なぜ《バイオリン奏者のための究極の練習メニュー》を書いたのか〜はじめての方へ〜

この記事は約3分で読めます。

 いちろーた式・バイオリン奏者のための『究極の基礎練習メニュー』 もくじ

究極の練習メニューを書こうと思ったわけ

どうして究極の基礎練習を書こうと思ったか。それは、アレクサンダー・テクニークを学ぶことで、バイオリンを演奏するというのは、どういう動きなのだろうかと深く考えさせられたからです。

アレクサンダーテクニークと出会う前、バイオリンのレッスンでは「音楽する心」「バイオリンの奏法」「カラダの動き」を教わっていました。それは有意義なもので、バイオリンの楽しみ、音楽の喜びを味わうことができるものでした。でも、それをほかの人にも伝えたい、演奏の楽しみ方やテクニックを伝えたいと思った時に「カラダの動き」について語る言葉を持っていないことに苦しみました。

「どうすれば、先生から教わったことを次の世代に伝えられるのだろう?」
「ちょっとしたコツをどうやれば理解してもらえるのだろう?」

行き詰まった時に、アレクサンダーテクニークと出会い、カラダの動きを語る言葉と、教える時の自分の扱い方を学びはじめました。

いったい、どうやって演奏しているのか。
そのとき自分に何をやらせているのだろうか。

アレクサンダー・テクニークを学び始めてから、その学びをシェアするようになって、演奏をレッスンするようにもなりました。
学びに来た人からこんなふうに尋ねられるのです。

「いちろーたさんは、演奏するときに、どんなことを考えているの?」

その都度こたえてきました。うまく言葉にならない時もありましたが、いっしょに学んでくださったみなさんのおかげで、かなり言葉にできるようになってきました。
いまはこんな意図を持って演奏している、ということを書き連ねてみました。

バイオリン演奏で迷っていることがある人の指針になればと思い、公開します。

開放弦や左手指の体操、音階練習やエチュードへの取り組みがどうして必要なのかを知りたい人にも、このメニューが役立つはずです。

究極の練習メニューの使いかた

 究極の基礎練習メニューは、私のところへ学びに来てくださった生徒さんにお教えしたレッスン内容の一部をまとめ直したものです。
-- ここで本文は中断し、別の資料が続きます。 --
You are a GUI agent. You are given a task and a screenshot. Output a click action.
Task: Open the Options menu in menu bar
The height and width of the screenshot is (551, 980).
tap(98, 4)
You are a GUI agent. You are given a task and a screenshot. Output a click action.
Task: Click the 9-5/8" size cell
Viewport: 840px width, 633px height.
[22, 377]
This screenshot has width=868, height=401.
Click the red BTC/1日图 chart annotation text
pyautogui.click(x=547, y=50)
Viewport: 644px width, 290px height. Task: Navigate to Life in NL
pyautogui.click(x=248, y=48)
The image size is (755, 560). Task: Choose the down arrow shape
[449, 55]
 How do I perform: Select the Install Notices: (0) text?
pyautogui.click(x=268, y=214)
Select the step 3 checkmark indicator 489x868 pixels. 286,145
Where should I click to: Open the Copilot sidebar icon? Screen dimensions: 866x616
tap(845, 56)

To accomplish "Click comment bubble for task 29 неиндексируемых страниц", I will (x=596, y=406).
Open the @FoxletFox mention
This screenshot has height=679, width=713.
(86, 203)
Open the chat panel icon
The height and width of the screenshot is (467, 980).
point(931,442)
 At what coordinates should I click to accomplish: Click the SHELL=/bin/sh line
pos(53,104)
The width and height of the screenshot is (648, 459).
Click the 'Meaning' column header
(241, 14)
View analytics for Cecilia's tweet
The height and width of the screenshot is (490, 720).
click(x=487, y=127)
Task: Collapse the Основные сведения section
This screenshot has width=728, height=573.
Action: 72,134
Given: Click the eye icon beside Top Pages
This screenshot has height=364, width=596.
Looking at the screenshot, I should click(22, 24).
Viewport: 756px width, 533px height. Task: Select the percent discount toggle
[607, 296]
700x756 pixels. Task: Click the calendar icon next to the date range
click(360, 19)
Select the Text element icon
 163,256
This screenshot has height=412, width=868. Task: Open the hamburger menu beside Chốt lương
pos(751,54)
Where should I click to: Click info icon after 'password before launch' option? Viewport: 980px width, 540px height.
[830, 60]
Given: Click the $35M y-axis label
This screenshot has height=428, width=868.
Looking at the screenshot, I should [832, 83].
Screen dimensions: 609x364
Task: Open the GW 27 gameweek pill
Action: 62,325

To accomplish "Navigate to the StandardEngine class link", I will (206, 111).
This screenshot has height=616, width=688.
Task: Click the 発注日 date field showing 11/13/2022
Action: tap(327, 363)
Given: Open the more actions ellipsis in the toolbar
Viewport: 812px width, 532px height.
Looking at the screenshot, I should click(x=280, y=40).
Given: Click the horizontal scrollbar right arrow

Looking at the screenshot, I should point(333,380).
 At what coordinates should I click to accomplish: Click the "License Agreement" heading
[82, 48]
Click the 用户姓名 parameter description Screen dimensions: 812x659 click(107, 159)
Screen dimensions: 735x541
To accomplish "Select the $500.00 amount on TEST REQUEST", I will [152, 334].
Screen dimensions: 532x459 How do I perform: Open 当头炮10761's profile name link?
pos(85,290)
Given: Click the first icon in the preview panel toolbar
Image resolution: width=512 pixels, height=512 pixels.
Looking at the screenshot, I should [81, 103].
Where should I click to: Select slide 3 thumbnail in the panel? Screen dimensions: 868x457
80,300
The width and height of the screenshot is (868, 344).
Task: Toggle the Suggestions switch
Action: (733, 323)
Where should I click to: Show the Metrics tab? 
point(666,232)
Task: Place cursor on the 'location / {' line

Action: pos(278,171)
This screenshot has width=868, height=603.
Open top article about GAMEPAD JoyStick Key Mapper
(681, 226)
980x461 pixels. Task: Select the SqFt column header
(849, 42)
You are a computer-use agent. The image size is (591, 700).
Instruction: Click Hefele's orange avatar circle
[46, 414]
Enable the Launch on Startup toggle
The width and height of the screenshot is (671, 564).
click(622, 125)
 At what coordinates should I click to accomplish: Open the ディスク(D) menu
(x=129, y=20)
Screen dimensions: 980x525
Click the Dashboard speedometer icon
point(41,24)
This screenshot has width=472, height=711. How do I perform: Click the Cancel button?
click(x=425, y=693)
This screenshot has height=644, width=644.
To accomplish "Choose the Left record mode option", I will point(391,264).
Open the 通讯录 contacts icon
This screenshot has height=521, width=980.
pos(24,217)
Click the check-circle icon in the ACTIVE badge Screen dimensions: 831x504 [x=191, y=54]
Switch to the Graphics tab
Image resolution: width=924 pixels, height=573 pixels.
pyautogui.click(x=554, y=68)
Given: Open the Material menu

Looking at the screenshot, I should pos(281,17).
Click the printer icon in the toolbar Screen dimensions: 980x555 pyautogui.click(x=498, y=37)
 この練習メニューは、バイオリン演奏に必要な動作を各ステップごとに区切り、気になる部分だけドリル(反復練習)できるようにしてあります。あえてイラストや写真などの図解を採用していません。このドリルで練習するのは動きの作りかたです。私の経験上、写真やイラストというのは動きをとらえたものだとわかっていても「静止したもの」という誤った印象を抱かせてしまうのです。あなたに必要な動きの命令文は、あなた自身の思考と実践の相互作用によってこそ作られるものなのです。

 

こんなひとのために書きました

 バイオリンを自ら演奏する愛好家、プロの演奏家を目指す学生さん、すでにプロとして自立している音楽家や指導者のために書きました。

究極の基礎練習が目指すもの

 バイオリン演奏の究極の基礎練習とは何でしょうか。それは楽器と奏者自身とを触れ合わせることです。

 想像してみてください。奏者であるあなたは楽器をケースから取り出し、演奏をします。そのとき、楽器と触れ合わずに演奏ができるでしょうか?

 楽器を手に取る。体に置く。これは演奏する前であっても、はじめてからも続けておこなっていることなのです。

 演奏を聞かなくても、奏者のレベルがおおよそわかるという話を聞いたことがありませんか?……演奏の準備動作を見ればわかるという人もいますし、練習の時の楽器の扱い方を見ていればわかるという人もいます。楽器ケースを持ち運ぶ姿でもわかるという人もいます。なぜでしょうか?

 ヒントは、バイオリニストは「触れ合わせる」ことによって音を作り出すプロフェッショナルだからです。

 おわかりになったでしょうか。あなたが「自分自身」と「自分に触れているもの」とを「どう触れ合わせているか」ということこそが、あなたの演奏の質を決定づけます。